§ Exercise aim: Every record here needs to be retyped exactly.

§ Information supplied:
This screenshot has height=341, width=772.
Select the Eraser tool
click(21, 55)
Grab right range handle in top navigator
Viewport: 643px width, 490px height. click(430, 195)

§ Output:
This screenshot has height=341, width=772.
Select the Eraser tool
click(21, 55)
Grab right range handle in top navigator
Viewport: 643px width, 490px height. click(430, 195)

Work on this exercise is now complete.